Ein Stahlgerippe und ein paar verkohlte Überreste – mehr ist von der Wellblech-Scheune nicht übrig geblieben.

„Als wir heute Morgen eingetroffen sind, brannte es hier wieder lichterloh“, schildert Twellhegen. Schuld daran ist die Hitze, die sich im frisch gemähten Heu bildet – in den Haufen gärt es sprichwörtlich. Ob eine solche Selbstentzündung allerdings auch Ursache für den Großbrand in der Nacht zum vergangenen Sonnabend gewesen ist, darauf will sich Polizei-Sprecher Kai Richter auf AZ-Nachfrage nicht festlegen. Die Brandursache sei noch unklar, sagt er. Weder Brandstiftung noch Selbstentzündung könnten ausgeschlossen werden. Auch ein technischer Defekt käme in Frage: Die Wellblechscheune war unter anderem mit einer Photovoltaik-Anlage ausgerüstet. Deren Einzelteile waren bei dem Großfeuer abgeplatzt und hinaus in die Nacht geflogen. Manche Einwohner von Medingen fanden sie am Morgen darauf hundert Meter weiter in ihren Gärten wieder.

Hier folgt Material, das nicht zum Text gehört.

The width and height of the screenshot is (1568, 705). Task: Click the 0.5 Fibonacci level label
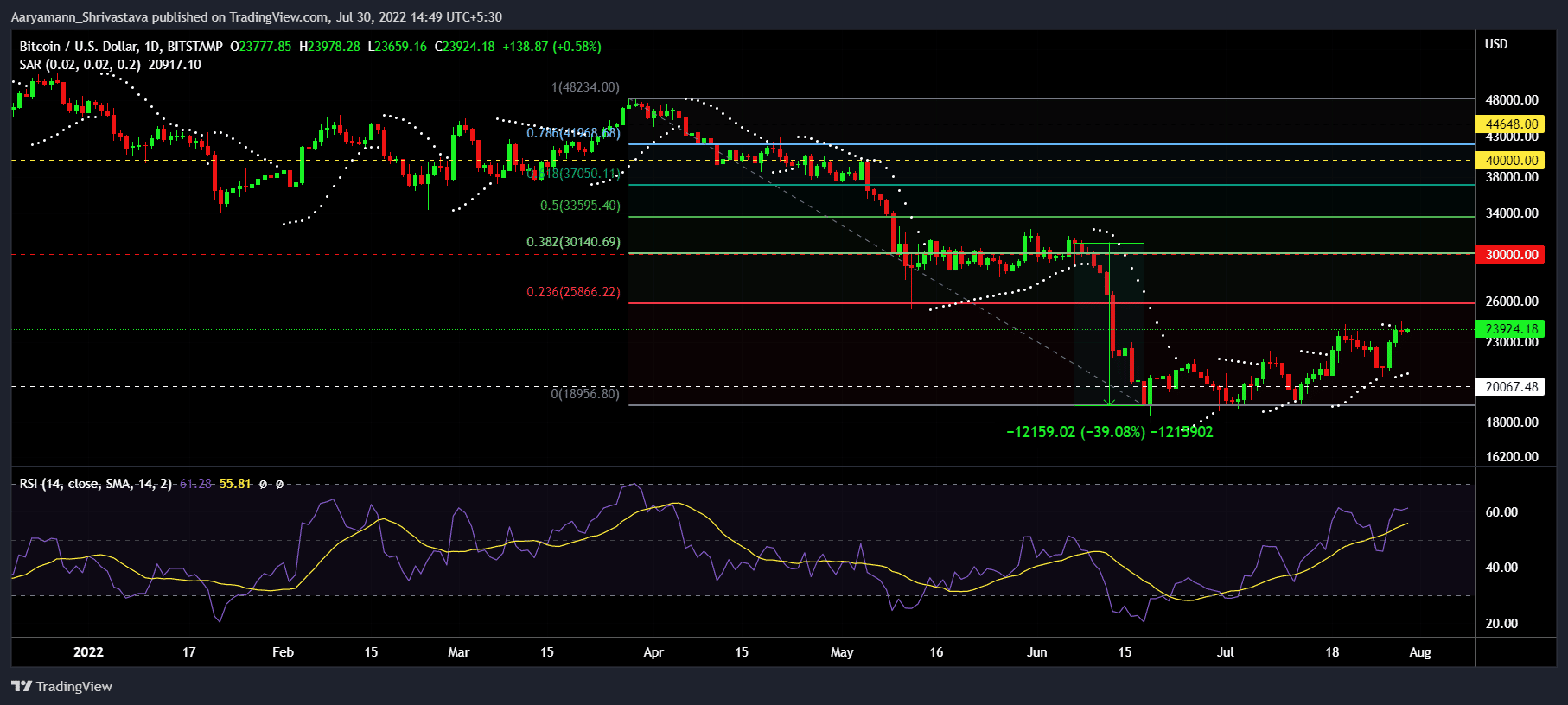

Bis gestern sind insgesamt etwa 200 ehrenamtliche Feuerwehrleute im Einsatz, um der Lage zwischen Medingen und Bruchtorf Herr zu werden. Mehr als 20 Feuerwehren aus der Samtgemeinde Bevensen-Ebstorf stellen am vergangenen Wochenende bis zum Sonntagabend abwechselnd in Schichten Brandwachen, die rund um die Uhr den Brandort im Blick behalten. Gestern Früh dann geht es weiter.

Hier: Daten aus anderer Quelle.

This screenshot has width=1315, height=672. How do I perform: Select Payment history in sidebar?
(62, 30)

Am Rande des Geländes haben die Einsatzkräfte einen kleinen Pavillon aufgestellt, damit sie sich kurz hinsetzen und ausruhen können. Zur Stärkung zwischendurch gibt es Kaffee und Brötchen, mittags sind rund zwei Dutzend Currywürste für die knurrenden Mägen der Feuerwehrleute bestellt. Unterdessen hat Olaf Twellhegen gerade schon wieder telefoniert. Für die 50 000 Kubikmeter Heu, die durch die Brandrückstände zu Sondermüll geworden sind, ist offenbar eine Abholung in Sicht. Ob das an diesem Tag noch was wird? „Möglichst ja“, hofft Twellhegen. Denn weitere Einsätze an der Medinger Scheune wollen er und seine Kollegen sich eigentlich gern ersparen.